Volunteer clinic escorts wait for patients outside the EMW Women’s Surgical Center in Louisville, Kentucky, U.S., on Tuesday, Sept. 28, 2021.
Luke Sharrett | Bloomberg | Getty Images

Breyer later said he may be confused about the facts of the case. But Justice Elena Kagan, another liberal, picked up on the point that much of the conflict arose from the fact that Kentucky’s leadership had switched parties over the course of litigation.
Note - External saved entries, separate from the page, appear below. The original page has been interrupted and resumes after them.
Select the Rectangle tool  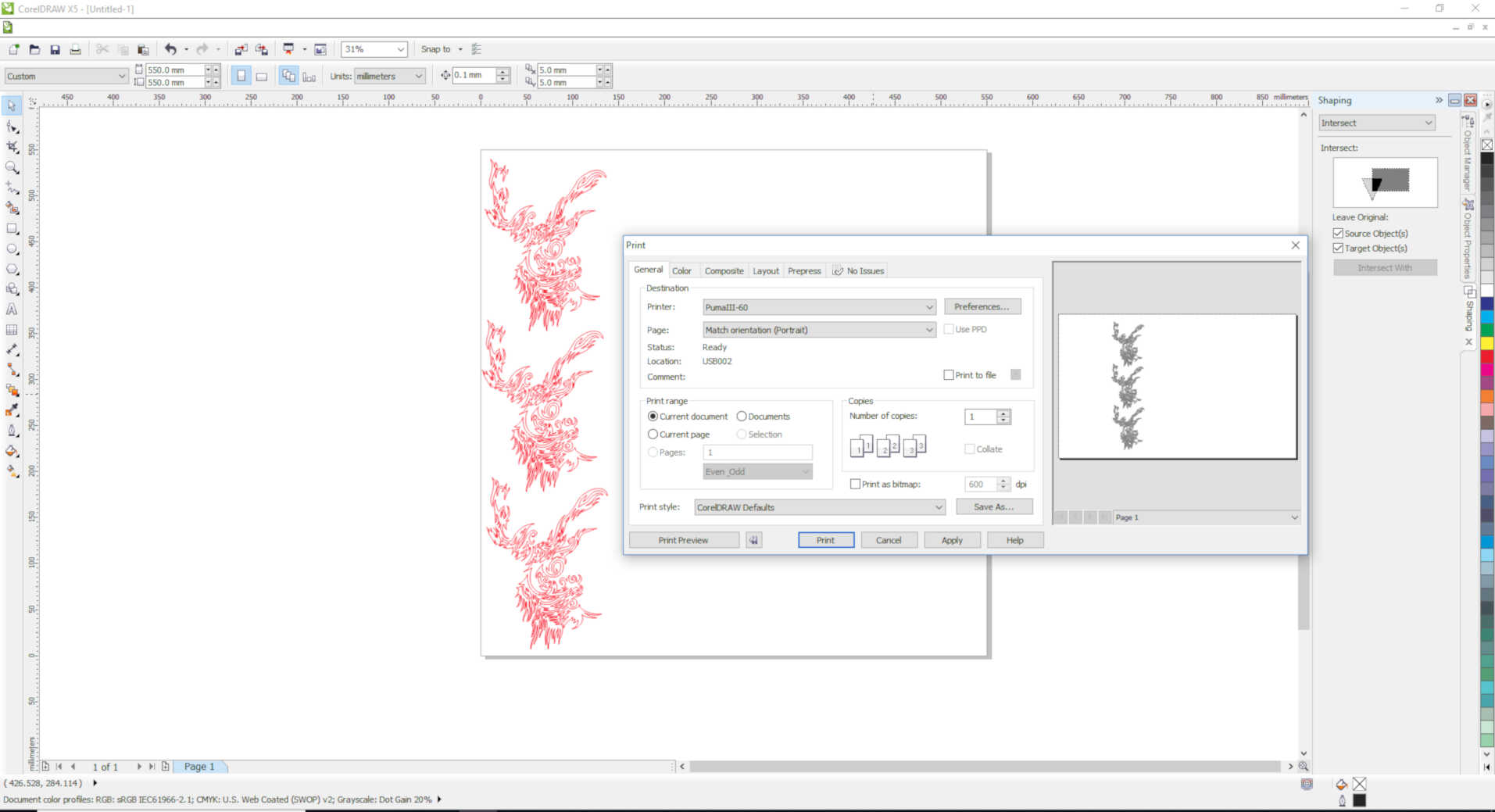(13, 229)
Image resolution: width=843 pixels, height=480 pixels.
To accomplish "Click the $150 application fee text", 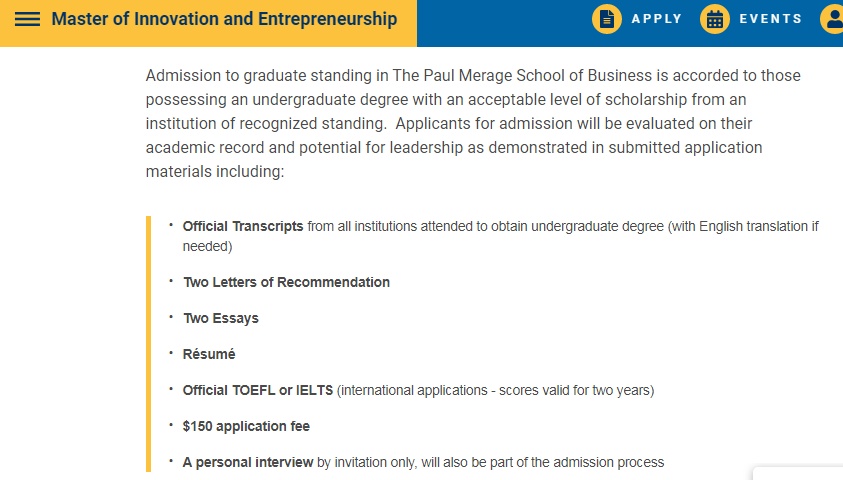I will pos(246,426).
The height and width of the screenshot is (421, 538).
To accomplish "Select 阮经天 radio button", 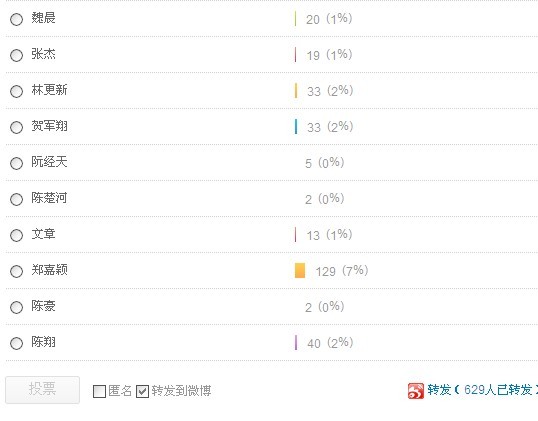I will click(16, 163).
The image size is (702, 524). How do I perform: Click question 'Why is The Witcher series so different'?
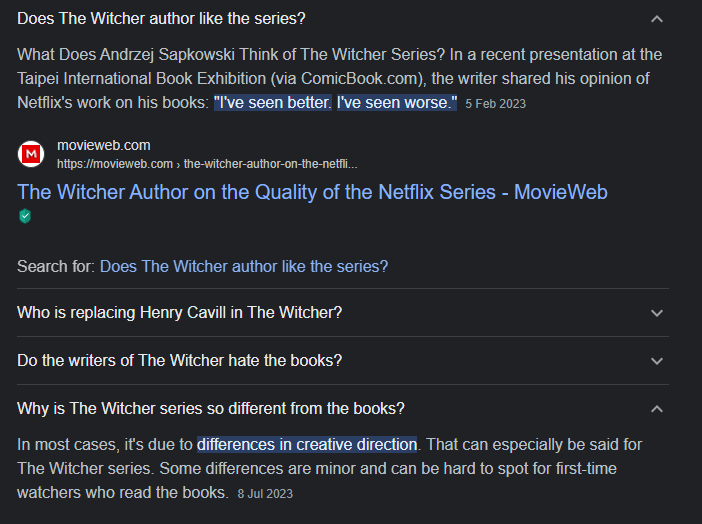pyautogui.click(x=210, y=408)
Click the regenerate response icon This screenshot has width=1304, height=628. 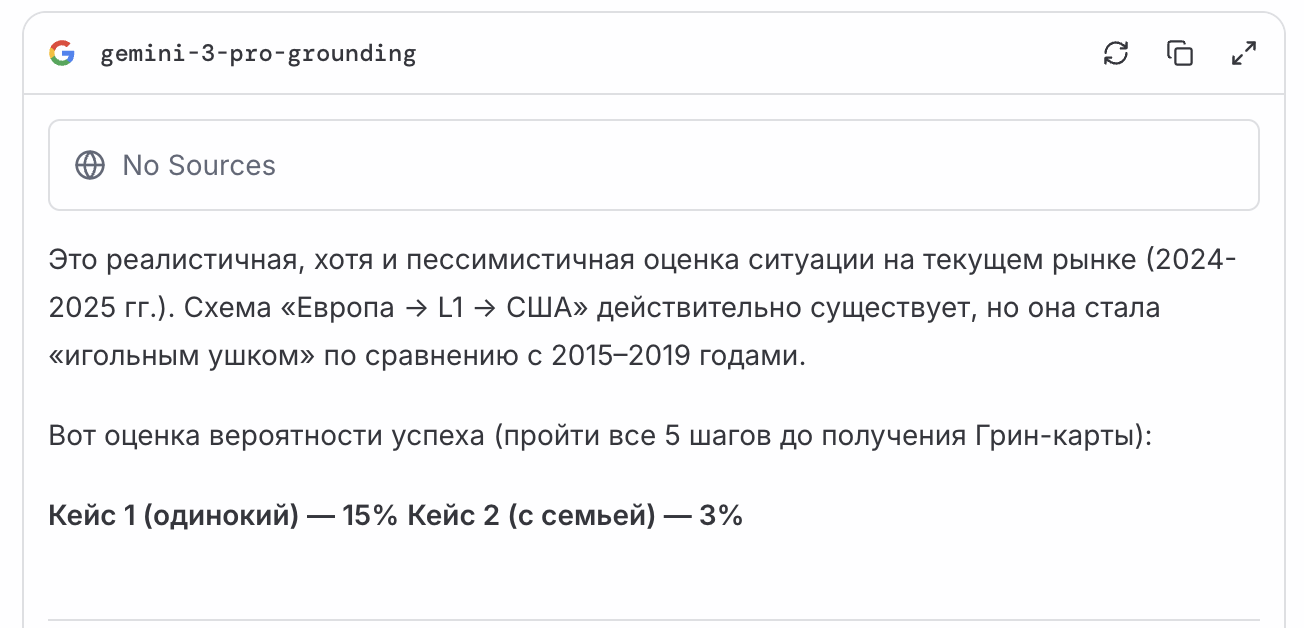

Then-Gov. Matt Bevin, a Republican, signed H.B. 454 into law in March 2018. When the surgical center filed suit shortly after, it named then-Attorney General Andy Beshear, a Democrat, as a defendant, but his office was soon dismissed from the case. Later, as the case was being appealed, Beshear was elected Kentucky’s governor and Cameron was elected attorney general. The state health secretary, still involved in the lawsuit, continued to defend the law until after the appellate ruling, when he said he would no longer do so.

Cameron’s lawyers told the court that the attorney general tried to intervene within two days of hearing that the secretary would stop defending the law.

“There’s a real-world way in which that seems to matter a lot. I mean, that creates the problem here, which is that there’s nobody left defending the state’s law,” Kagan said.

“And I think what Justice Breyer was saying is, ‘Gosh, that would be an extremely harsh jurisdictional rule'” if no one was willing to defend the law, even though there are parts of Kentucky’s government that still want the law defended, she said.

The lawyer, Alexi Kolbi-Molinas of the American Civil Liberties Union, replied that “harsh results don’t change whether or not a jurisdictional rule is imposed.”